'''

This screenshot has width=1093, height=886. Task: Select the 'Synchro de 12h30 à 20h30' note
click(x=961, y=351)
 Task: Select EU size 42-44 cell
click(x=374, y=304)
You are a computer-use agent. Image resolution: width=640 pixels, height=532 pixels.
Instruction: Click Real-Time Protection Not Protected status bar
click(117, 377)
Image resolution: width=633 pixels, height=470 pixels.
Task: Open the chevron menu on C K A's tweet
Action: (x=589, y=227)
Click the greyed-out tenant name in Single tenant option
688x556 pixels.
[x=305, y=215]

'''
'''

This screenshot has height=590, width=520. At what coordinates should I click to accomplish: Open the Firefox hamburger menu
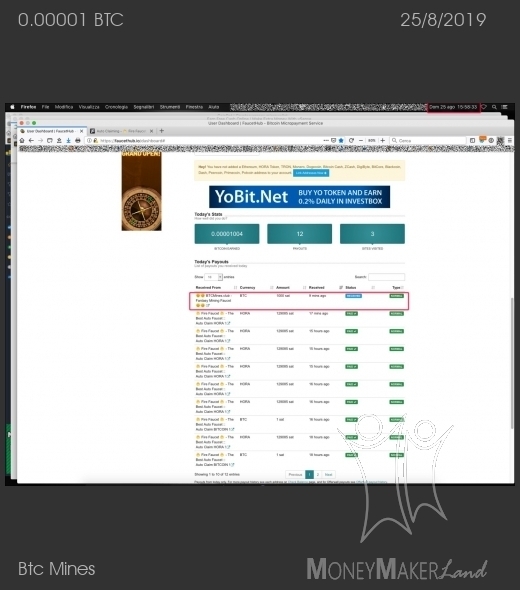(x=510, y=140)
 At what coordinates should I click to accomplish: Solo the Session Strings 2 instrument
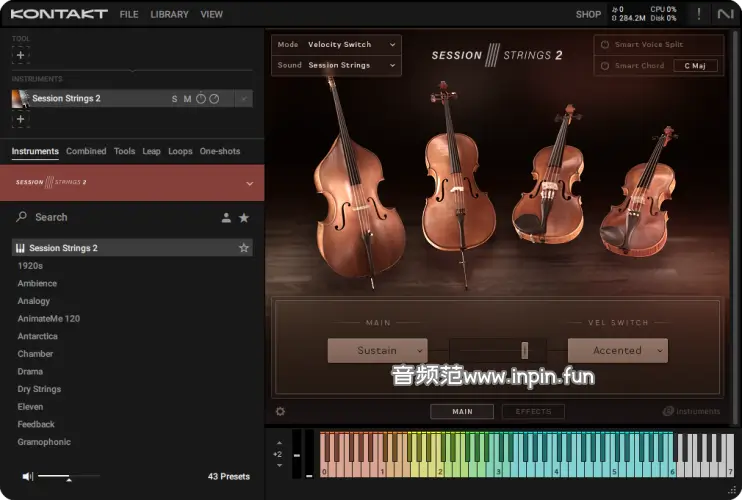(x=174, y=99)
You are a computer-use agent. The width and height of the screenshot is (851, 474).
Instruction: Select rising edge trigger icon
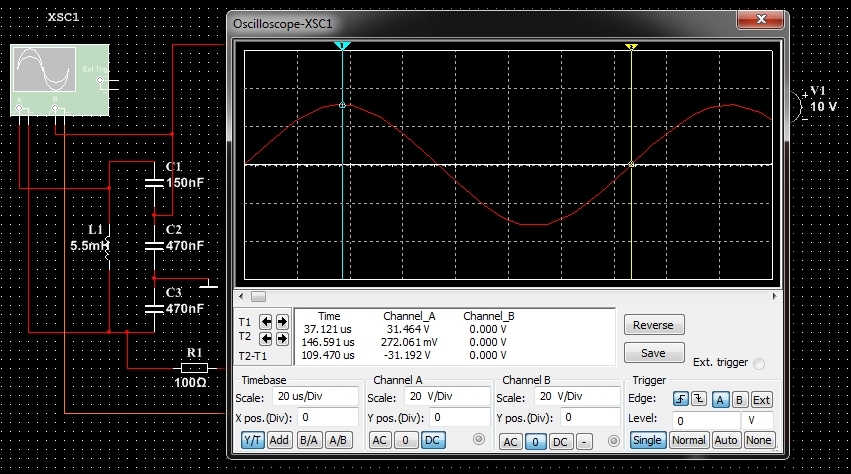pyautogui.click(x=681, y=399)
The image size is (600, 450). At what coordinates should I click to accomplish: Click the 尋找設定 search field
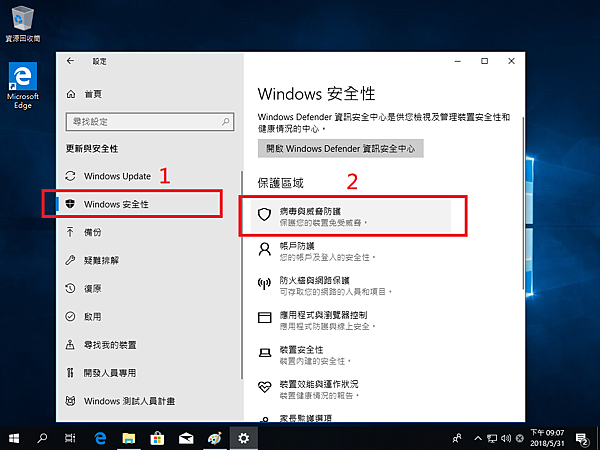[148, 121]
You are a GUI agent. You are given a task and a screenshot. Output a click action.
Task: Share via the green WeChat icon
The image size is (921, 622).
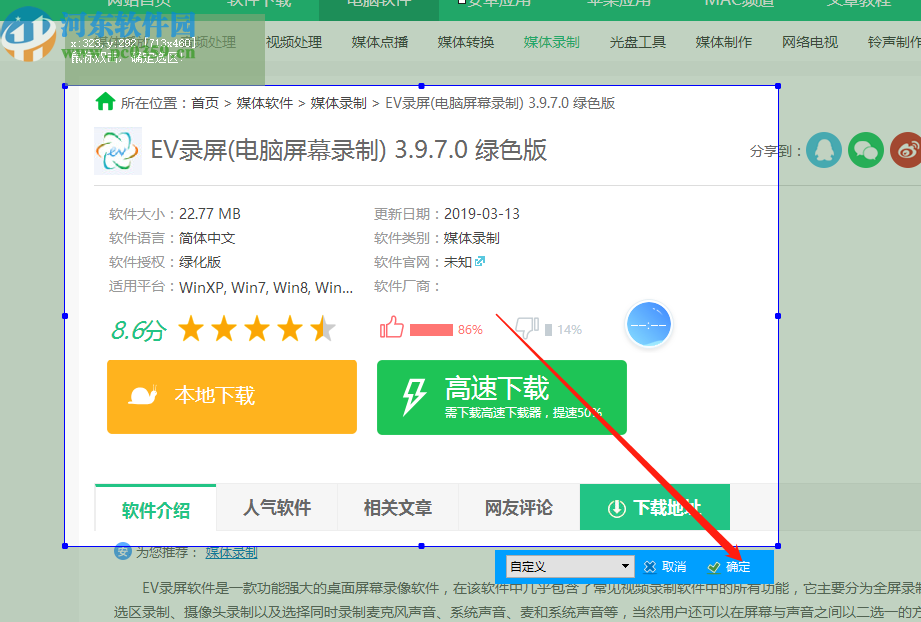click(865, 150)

'''
'''

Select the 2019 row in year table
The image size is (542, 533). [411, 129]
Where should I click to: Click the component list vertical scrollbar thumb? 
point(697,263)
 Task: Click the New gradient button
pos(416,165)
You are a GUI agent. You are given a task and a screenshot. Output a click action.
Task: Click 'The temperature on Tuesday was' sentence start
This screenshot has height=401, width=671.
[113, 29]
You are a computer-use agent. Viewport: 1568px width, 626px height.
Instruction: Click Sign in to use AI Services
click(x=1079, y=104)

'''

▶ Task goal:
For this exercise, copy each line from the listing above that has the word "agent".

▶ Finished task:
You are a computer-use agent. Image resolution: width=640 pixels, height=532 pixels.
You are a computer-use agent. The width and height of the screenshot is (851, 474).
You are a GUI agent. You are given a task and a screenshot. Output a click action.
You are a GUI agent. You are given a task and a screenshot. Output a click action.
You are a computer-use agent. Viewport: 1568px width, 626px height.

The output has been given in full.